I saw the leaf this morning. I was alive, awake, unsure. I saw it walking the dog. The dog saw it first, most likely. She was looking at the leaves. I wasn't. I got angry with her. It was cold and she wasn't going fast enough. Not today. It wasn't her. I can't, can't wait right now. My gut drops. I apologize out loud to the dog, to passing cats, to anyone in earshot. She trots on in spite of me. Left, right. Heel, toe. And this leaf. Okay. I saw the death all over it. Greenish, mostly, yellow and brown, devouring. A slow, slow crush. Alive and dead at the same time. (The box is cracked open a peek. Does it die because we look?). Right this minute both. So are we. All of it at once. We learn it all to undo, to start fresh. But we don't know that. To begin with. Leave you hanging.

What am I doing right now? Left foot crossed over right, head in hand sideways. Sighing.

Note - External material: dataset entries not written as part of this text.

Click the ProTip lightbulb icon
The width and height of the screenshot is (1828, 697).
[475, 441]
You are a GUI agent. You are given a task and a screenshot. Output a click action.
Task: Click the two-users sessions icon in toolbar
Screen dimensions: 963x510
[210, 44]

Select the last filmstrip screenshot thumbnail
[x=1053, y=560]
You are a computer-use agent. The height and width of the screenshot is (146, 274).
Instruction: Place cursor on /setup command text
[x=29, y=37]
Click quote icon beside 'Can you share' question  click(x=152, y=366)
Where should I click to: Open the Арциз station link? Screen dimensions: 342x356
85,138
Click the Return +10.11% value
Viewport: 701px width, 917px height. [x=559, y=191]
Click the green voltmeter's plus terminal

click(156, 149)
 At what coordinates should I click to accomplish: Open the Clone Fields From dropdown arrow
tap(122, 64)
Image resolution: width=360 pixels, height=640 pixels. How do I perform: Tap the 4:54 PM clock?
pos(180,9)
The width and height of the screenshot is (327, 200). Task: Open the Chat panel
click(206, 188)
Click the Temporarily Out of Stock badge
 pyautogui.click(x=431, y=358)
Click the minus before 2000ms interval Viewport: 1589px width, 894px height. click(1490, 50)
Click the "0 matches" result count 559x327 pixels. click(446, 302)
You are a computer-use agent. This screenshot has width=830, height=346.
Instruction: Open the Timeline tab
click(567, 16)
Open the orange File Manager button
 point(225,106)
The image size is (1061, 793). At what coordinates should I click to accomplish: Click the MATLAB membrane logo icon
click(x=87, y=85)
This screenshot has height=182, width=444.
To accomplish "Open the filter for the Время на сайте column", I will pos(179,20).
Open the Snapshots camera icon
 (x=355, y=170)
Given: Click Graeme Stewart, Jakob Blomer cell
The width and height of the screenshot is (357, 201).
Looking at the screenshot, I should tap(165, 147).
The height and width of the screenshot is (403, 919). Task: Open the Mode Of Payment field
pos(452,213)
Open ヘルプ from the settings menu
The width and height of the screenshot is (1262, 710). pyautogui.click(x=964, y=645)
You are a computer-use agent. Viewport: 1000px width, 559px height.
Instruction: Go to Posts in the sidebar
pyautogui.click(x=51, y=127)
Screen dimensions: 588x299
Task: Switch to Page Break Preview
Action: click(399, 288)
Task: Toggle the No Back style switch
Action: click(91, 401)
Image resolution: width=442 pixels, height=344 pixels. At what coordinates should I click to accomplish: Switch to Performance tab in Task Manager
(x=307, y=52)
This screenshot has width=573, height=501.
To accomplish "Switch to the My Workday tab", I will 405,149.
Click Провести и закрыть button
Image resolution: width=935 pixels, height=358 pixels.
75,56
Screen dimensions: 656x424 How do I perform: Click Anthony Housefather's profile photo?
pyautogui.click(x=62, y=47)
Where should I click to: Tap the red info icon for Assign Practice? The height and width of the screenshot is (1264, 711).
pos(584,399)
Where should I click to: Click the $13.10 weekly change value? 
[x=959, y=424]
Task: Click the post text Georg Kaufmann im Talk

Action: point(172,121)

I am here--dead or alive. And. Goddammit. Sly smile. Still in there somewhere. Light waning,
sky. A hint of blue in the white. A kind of blank grey. An absence. Dying trees all over my windows. Fragile yellow. "It's Okay" green. I'm going, look after me. Tips of branches alone against the elements. Stripped, nothing left to hide. It's all been said. Keep whatever you need for spring, but only what you need.